§ **WHAT IS REQUIRED**:
Out of the entries that follow, copy each line containing "descargar".

○ ○ ○ ○ ○

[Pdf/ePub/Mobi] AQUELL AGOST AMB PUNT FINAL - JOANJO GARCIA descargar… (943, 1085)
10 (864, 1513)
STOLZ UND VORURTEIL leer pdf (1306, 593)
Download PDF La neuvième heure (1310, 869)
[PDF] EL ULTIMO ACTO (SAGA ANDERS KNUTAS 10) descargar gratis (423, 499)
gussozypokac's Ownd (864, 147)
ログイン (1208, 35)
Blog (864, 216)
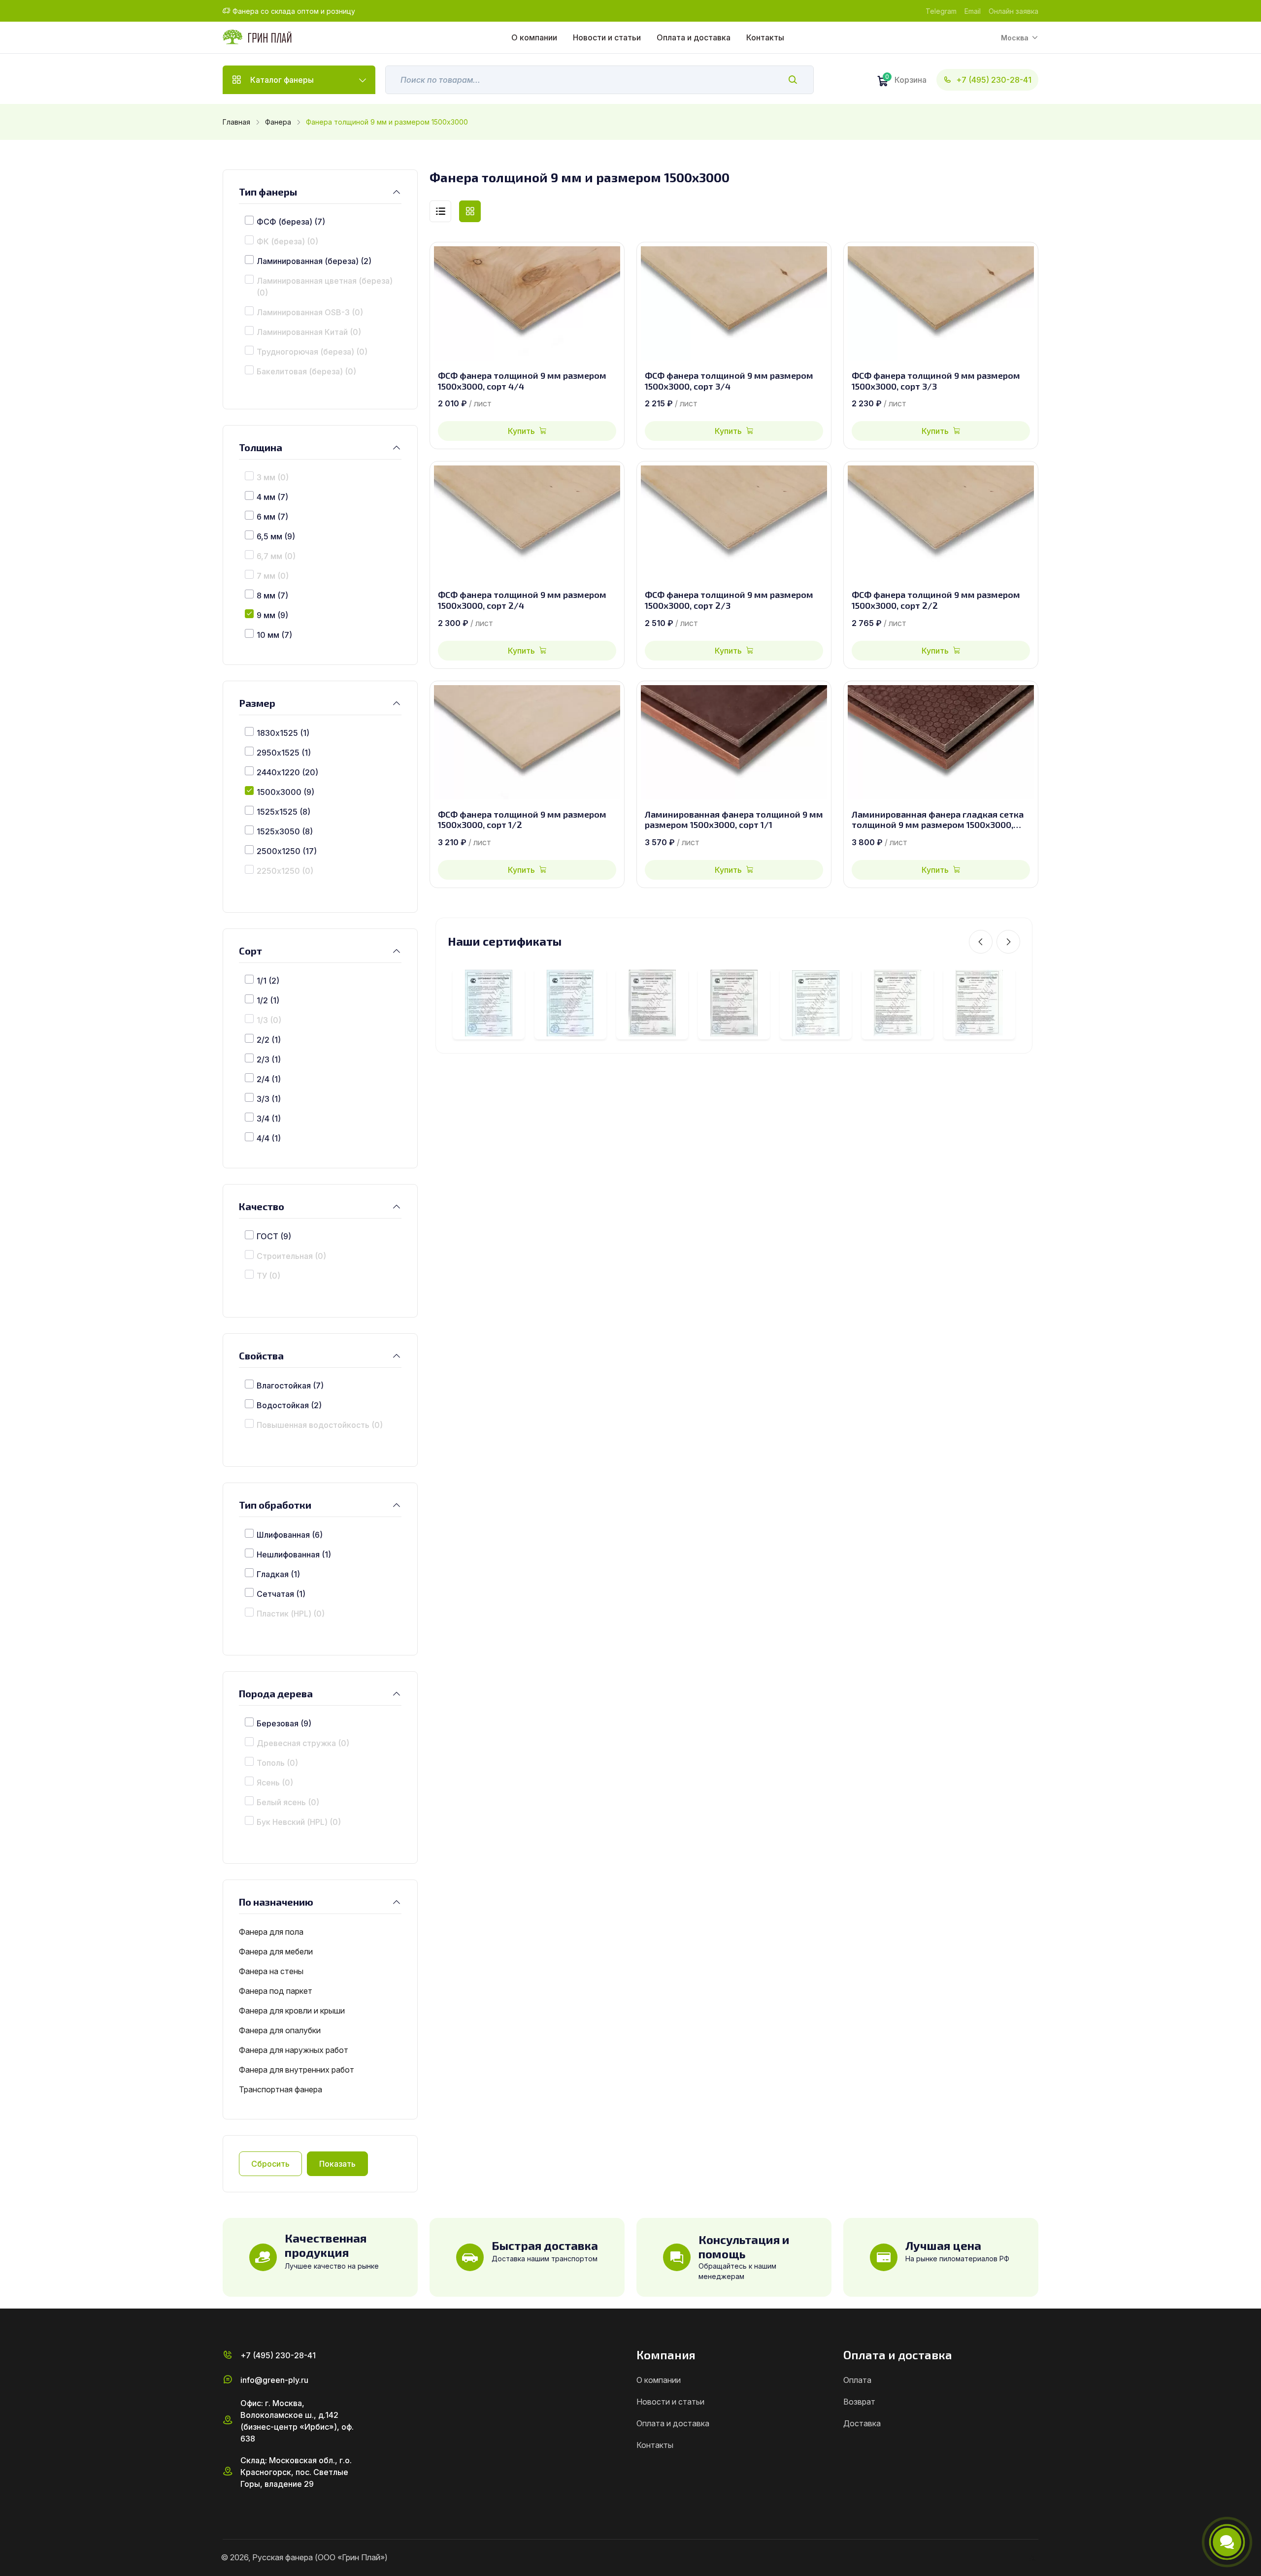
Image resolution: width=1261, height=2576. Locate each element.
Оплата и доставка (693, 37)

○ ○ ○ ○ ○

§ **THE ANSWER**:
[Pdf/ePub/Mobi] AQUELL AGOST AMB PUNT FINAL - JOANJO GARCIA descargar… (943, 1085)
[PDF] EL ULTIMO ACTO (SAGA ANDERS KNUTAS 10) descargar gratis (423, 499)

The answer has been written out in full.